Since int_rate are set according to grade, or vice versa. Due to high correlation by nature, this will dominate the predictor rank which are not helpful for us. I can drop this column. 

emp_title contains 37370 levels, which would be highly independent (random) to the grade, I would not want to overcomplicate my problem, hence this can be dropped. 

```{r}
mydata_ex <- select(mydata_ex, -int_rate, -emp_title)
```

Since randomForest doesn't take input containing NAs, I want to know if any of the input variables contain NAs, and how many of them. 

```{r}
colSums(is.na(mydata_ex))
```

revol_util contains 59 NAs while emp_length seems to have a bigger problem which contains 13018 NAs. If removing all the observations that contain NAs, I will lose 14% of my samples. This is not too bad because after all we still have a pretty decent size of sample.  

```{r}
mydata_ex <- na.omit(mydata_ex)
nrow(mydata_ex)
```

Now, I can throw in the Random Forest Classifier

```{r, message=FALSE}
library(randomForest)

# build a Random Forest
rf <- randomForest(data = mydata_ex, grade~., ntree = 100, mtry = 3, importance = T, keep.forest = T, na.action = na.omit)
rf
```

That's a pretty bad classifer isn't it.
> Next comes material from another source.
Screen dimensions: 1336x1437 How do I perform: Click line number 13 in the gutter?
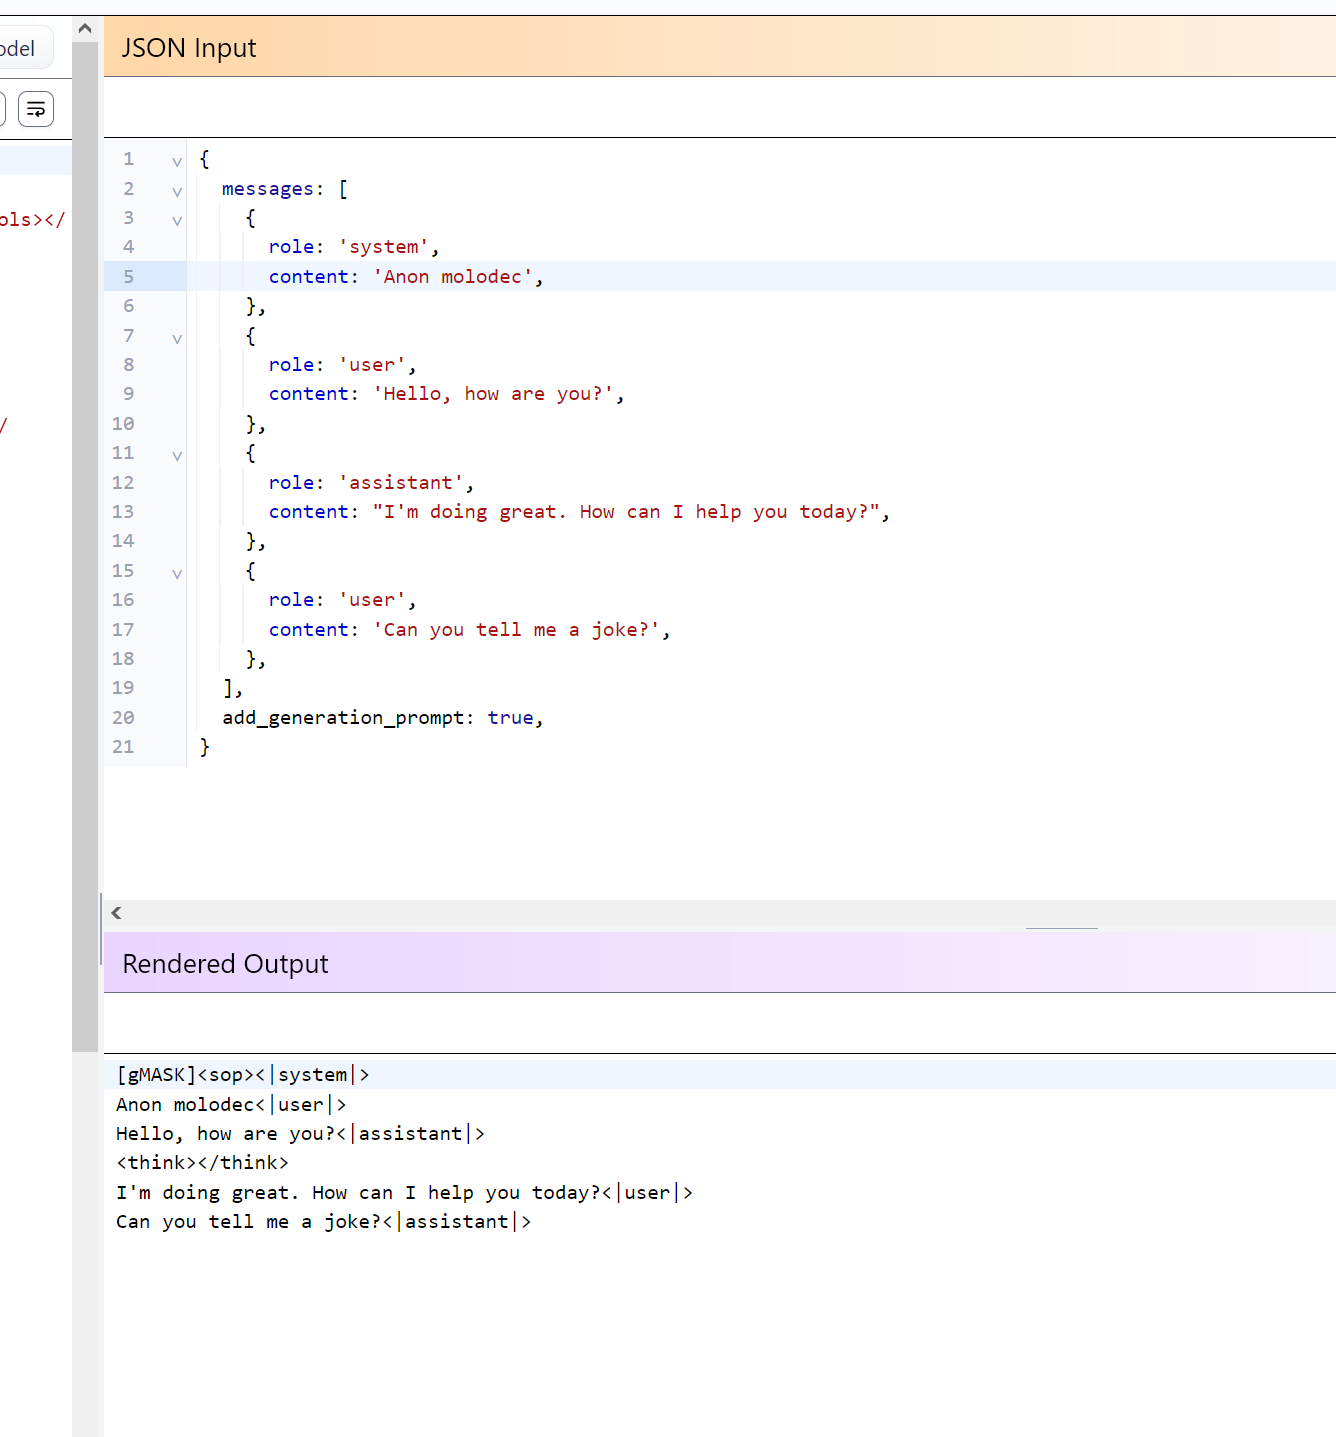click(123, 512)
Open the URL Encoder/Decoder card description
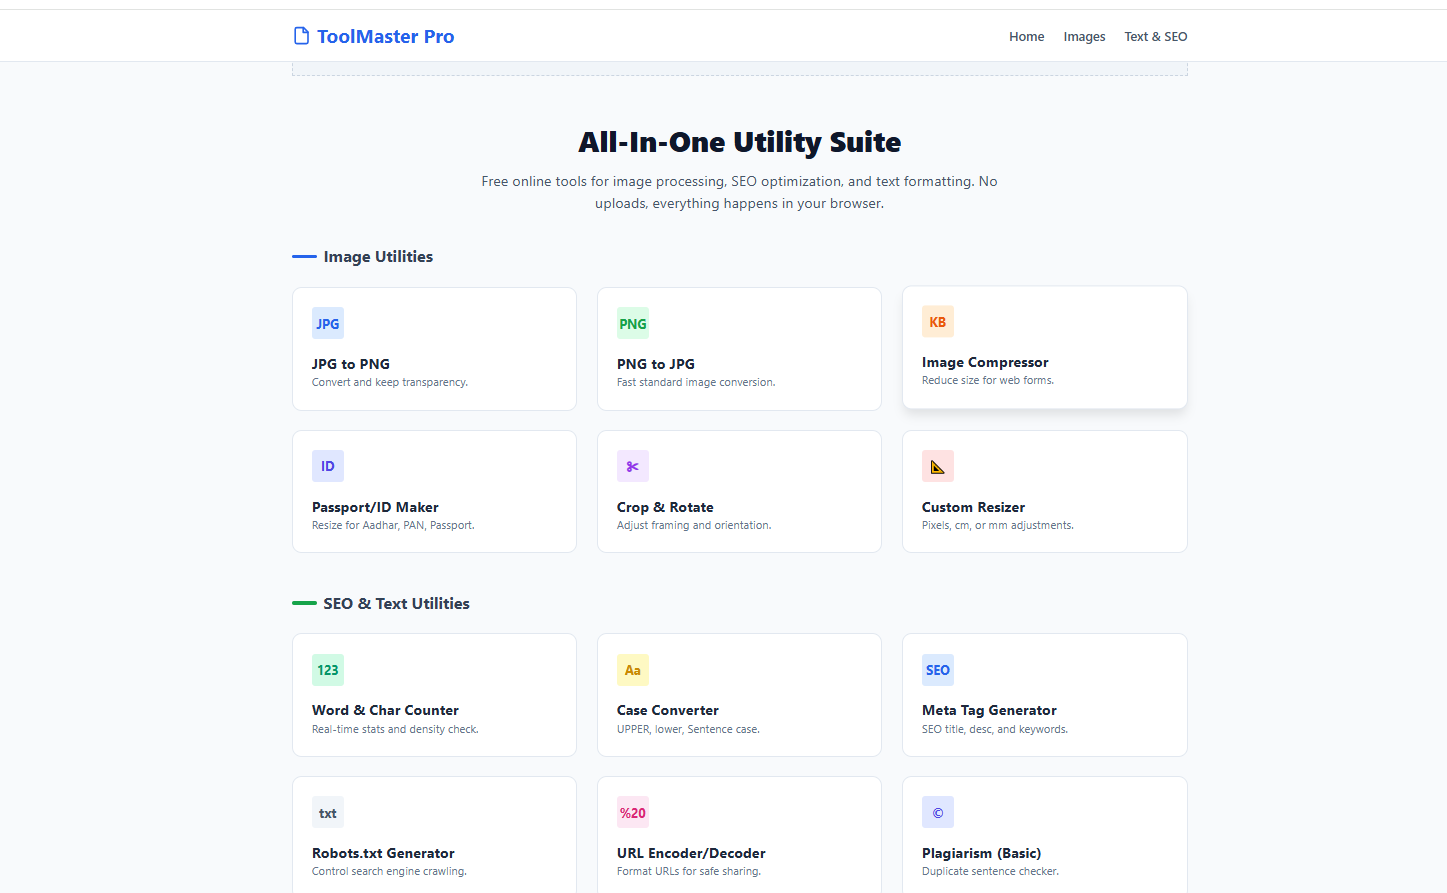Screen dimensions: 1447x893 [688, 871]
This is no surprise because we wasn't able to find patterns by visualizing the relationship. There is unlikely any predictive power in those factors. Additionally, and which I found most difficult to handle in many real cases is that the imbalanced of the classes in the dataset You can easily tell that, the majority of the loan grades lies in B, C and D, while the two ends are only a small fraction of the total loans. 

```{r}
summarise(group_by(mydata_ex, grade), n = n())
```

This is where I can use my own in output re-engineering, instead of classifying into 7, with highly imbalanced dataset. Can I re-define the problem into a binary 2-class problem. Good loans for those in Grade A and B, while bad loans are the rest from Grade C to G? 

This way of simplification might help my classifier do a better job with a much more balanced output variables.

A simple transformation can be done by:

```{r}
Good <- c('A','B')
mydata_ex <- mutate(mydata_ex, label = ifelse(grade %in% Good, 1,0))
mydata_ex$label <- factor(mydata_ex$label)
mydata_ex$grade <- NULL

rf2 <- randomForest(data = mydata_ex, label~., ntree = 100, mtry = 3, importance = T, keep.forest = T, na.action = na.omit)
rf2
```

after re-label the output variables still doesn't yield a better classifier. As you can see now the classifier is heavily biased to predicting loan as bad loan! This again suggests that none of the features is capable of distinguish bad/good loan. You would think that, employment length, revolcing utilization might intuitively show some potential. But, just as the same as what we did using visualizaion approach, there is no clear evidence.